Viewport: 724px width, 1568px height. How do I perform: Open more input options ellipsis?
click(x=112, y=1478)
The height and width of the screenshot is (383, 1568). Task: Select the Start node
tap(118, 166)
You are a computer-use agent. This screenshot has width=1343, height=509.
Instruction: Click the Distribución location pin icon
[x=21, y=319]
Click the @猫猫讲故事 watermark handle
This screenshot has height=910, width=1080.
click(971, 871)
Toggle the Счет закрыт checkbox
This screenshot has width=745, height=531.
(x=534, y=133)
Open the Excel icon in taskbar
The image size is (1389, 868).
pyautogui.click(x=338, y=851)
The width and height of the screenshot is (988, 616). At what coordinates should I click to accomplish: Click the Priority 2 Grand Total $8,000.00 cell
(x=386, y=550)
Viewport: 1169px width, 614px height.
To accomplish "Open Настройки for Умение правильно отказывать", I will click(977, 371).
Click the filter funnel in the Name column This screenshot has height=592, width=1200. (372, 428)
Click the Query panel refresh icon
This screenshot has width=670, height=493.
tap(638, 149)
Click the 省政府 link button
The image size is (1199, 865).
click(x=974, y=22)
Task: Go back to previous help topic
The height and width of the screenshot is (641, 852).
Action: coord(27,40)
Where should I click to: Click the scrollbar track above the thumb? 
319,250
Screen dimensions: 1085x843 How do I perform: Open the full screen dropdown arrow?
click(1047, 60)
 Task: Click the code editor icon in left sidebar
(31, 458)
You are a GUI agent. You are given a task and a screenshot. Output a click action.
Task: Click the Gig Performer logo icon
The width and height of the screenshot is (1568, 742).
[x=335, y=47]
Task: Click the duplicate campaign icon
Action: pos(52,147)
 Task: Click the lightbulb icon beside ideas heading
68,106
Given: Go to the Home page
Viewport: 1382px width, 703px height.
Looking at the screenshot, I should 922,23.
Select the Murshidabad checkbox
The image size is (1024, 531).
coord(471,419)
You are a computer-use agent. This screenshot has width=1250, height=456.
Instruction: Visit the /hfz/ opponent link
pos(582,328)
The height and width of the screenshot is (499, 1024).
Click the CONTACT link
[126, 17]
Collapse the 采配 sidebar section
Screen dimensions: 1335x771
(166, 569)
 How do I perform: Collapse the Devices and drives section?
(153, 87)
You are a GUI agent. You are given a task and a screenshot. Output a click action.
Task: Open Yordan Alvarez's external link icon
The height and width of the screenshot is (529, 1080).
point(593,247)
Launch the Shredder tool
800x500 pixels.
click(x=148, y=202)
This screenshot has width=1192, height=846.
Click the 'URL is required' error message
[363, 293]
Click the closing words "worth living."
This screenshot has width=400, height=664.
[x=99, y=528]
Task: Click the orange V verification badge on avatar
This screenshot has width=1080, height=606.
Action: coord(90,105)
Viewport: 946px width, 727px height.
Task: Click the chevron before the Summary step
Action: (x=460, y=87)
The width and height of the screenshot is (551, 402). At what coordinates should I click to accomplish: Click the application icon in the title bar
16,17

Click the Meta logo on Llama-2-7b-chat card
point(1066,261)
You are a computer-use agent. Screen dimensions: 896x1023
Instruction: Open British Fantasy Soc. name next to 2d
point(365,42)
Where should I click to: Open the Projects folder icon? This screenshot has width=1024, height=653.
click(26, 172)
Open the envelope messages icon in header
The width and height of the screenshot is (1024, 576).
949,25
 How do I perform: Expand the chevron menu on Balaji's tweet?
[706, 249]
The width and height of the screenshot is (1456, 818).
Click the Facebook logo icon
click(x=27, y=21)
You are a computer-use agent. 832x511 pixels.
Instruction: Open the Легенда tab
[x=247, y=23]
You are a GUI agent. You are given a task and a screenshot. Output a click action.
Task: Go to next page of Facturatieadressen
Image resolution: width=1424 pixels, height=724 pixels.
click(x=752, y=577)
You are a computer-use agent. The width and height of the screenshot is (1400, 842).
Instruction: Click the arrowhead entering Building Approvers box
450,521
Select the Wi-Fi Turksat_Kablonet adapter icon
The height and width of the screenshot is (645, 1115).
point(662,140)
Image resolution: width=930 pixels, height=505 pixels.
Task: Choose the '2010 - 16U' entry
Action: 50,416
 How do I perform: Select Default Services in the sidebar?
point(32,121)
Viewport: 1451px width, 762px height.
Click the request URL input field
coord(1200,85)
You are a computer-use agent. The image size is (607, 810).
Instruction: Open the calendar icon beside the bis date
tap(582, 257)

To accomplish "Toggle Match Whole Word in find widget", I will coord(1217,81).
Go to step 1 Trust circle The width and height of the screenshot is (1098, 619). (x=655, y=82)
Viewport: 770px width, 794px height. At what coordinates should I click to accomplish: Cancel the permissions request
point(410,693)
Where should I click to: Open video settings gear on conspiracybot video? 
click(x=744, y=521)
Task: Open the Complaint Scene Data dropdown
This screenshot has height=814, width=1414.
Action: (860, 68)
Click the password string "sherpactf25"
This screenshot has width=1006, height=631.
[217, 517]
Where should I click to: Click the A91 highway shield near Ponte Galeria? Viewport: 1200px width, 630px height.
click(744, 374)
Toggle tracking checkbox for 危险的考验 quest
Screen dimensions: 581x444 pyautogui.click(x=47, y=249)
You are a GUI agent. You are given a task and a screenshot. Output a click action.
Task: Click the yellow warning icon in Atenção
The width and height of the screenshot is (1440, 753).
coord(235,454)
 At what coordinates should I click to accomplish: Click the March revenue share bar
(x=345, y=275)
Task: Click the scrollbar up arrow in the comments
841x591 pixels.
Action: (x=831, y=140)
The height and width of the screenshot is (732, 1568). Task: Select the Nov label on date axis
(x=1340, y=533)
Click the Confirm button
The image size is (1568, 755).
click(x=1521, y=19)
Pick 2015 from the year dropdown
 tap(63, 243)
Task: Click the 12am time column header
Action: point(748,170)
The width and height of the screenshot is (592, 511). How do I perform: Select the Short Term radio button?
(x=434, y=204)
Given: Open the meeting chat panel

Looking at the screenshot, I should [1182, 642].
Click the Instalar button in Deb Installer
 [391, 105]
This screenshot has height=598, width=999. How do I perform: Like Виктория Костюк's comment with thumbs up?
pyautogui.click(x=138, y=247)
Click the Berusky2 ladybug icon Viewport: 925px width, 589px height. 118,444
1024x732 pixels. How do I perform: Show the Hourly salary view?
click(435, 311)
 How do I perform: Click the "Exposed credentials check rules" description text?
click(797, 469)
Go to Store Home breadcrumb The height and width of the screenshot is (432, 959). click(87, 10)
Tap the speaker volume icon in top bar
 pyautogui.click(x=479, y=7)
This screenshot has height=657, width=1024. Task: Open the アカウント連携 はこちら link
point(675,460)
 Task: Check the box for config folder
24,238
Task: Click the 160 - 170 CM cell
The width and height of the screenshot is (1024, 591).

□ □ □ □ □ □ □

Work item = Your answer must be a single number: how many lines in this listing hold the string "Home"? Please add nothing else.

Completed task = 2